それでも上場するのは「未上場株より上場株の方が売りやすい」から。流動性がない未上場株を抱え続けるより、上場して市場で売却する方がVCにとって合理的な判断だ。

個人投資家はこの「売り圧力の受け皿」として機能させられる。

業績の構造——赤字継続のビジネスモデル

ミラティブの事業は「Mirrativ」というゲーム実況ライブ配信アプリの運営だ。

売上は右肩上がりで、2025年度は売上高71.88億円・営業利益3.49億円で黒字転換している。数字だけ見れば悪くない。

【個人投資家が見落とす3つのリスク】

① ロックアップ解除(2026年6月15日)
主要株主のロックアップ期間は180日——2026年6月15日に解除される。この日以降、上場時に売れなかった株主の売りが市場に出てくる可能性がある。現在の株価推移はロックアップ解除前の「静かな下落」局面だ。

② 競合過多のライブ配信市場
YouTube・TikTok・ニコニコ動画・17LIVEなど競合が乱立する中で、ミラティブ独自の「ライブゲーム」というジャンルがどこまで差別化できるかは未知数だ。

③ 信用買い残の重さ
3月9日時点で融資残高57,000株がピークに積み上がっている。この信用買いが整理されるまで、上値は重い。踏み上げ期待で信用買いしている個人が、さらなる下落で損切りを迫られると二次的な売り圧力になる。

IPO公募買いが「カモ」になる構造

ミラティブに限らず、グロース市場のIPOで個人投資家が公募を買うことのリスクを整理しておく。

【IPO公募の構造的不利】

価格決定権がない:公募価格は主幹事証券(今回は三菱UFJモルガン・スタンレー)が決める。個人に価格交渉力はない。

情報格差がある:機関投資家はロードショーで経営陣と直接対話し、詳細な事業計画を聞いている。個人は目論見書だけだ。

売り手は「今が売り時」と判断している:VCが46%を売却するのは「今が最も高く売れるタイミング」と判断しているからだ。その反対側で買う個人は、売り手より情報劣位にある。

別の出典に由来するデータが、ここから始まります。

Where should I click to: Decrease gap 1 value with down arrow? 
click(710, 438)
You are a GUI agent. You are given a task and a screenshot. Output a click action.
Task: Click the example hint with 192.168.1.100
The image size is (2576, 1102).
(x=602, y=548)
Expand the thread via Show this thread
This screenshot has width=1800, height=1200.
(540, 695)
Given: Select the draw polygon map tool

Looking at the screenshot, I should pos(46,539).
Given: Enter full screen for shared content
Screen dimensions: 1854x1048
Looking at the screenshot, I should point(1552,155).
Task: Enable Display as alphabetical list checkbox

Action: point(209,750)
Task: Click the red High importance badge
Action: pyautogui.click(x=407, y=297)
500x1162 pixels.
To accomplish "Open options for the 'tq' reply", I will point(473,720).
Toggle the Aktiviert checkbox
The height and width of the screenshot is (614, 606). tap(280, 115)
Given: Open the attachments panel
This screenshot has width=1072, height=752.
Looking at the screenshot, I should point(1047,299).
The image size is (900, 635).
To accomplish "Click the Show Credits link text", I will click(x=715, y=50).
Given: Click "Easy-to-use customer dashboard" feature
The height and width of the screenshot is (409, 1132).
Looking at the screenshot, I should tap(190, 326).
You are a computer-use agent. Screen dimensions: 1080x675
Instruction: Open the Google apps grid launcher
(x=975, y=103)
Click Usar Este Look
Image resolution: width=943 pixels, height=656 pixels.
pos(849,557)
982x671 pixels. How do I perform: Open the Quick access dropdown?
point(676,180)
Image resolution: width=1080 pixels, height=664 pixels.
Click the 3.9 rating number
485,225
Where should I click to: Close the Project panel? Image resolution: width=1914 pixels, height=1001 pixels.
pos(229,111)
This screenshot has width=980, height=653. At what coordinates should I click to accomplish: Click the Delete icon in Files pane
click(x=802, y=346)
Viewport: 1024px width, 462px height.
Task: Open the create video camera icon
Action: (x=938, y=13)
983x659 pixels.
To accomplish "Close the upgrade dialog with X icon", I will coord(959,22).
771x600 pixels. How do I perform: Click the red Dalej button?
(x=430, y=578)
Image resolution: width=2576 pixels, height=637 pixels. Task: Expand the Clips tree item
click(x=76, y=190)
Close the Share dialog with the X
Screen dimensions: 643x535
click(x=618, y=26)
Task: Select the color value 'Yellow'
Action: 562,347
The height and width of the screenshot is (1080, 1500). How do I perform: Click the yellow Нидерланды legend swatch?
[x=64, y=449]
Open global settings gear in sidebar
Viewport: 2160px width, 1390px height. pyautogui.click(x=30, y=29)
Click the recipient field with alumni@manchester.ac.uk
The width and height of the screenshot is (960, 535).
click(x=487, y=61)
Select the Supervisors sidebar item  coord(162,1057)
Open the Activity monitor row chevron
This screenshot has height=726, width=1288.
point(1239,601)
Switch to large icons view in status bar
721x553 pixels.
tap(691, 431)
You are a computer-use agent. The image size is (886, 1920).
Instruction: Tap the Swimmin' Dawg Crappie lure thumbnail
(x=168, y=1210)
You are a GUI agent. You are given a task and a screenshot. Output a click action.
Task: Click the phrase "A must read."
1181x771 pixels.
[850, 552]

初値が高くなるほど後の下落リスクが増す:今回は初値すら公募を下回った。それでも公募を買った人は即日損失を抱えた。
【では個人投資家はどうすべきか】

IPO銘柄を完全に避ける必要はない。ただし判断基準を持つことが重要だ。

VCの売り出し比率を確認する:持ち株の40%以上を売り出すIPOはVC主導のEXIT案件である可能性が高い
ロックアップ解除日を把握する:解除日前後は売り圧力が集中しやすい
上場後3〜6ヶ月の値動きを観察する:ロックアップ解除後の株価が本来の評価に近い
黒字化直後の上場に注意する:四半期黒字転換を「実績」として使い、高いバリュエーションで上場するケースが多い
📌 この記事の結論

ミラティブの公募買い損失は「運が悪かった」のではない。VCが46%を売り出すEXIT案件を、情報劣位の個人が公募価格で引き受けた——構造として最初から決まっていた話だ。2026年6月15日のロックアップ解除まで、売り圧力の構造は変わらない。信用買い残57,000株の整理も含め、現時点では静観が合理的な判断だ。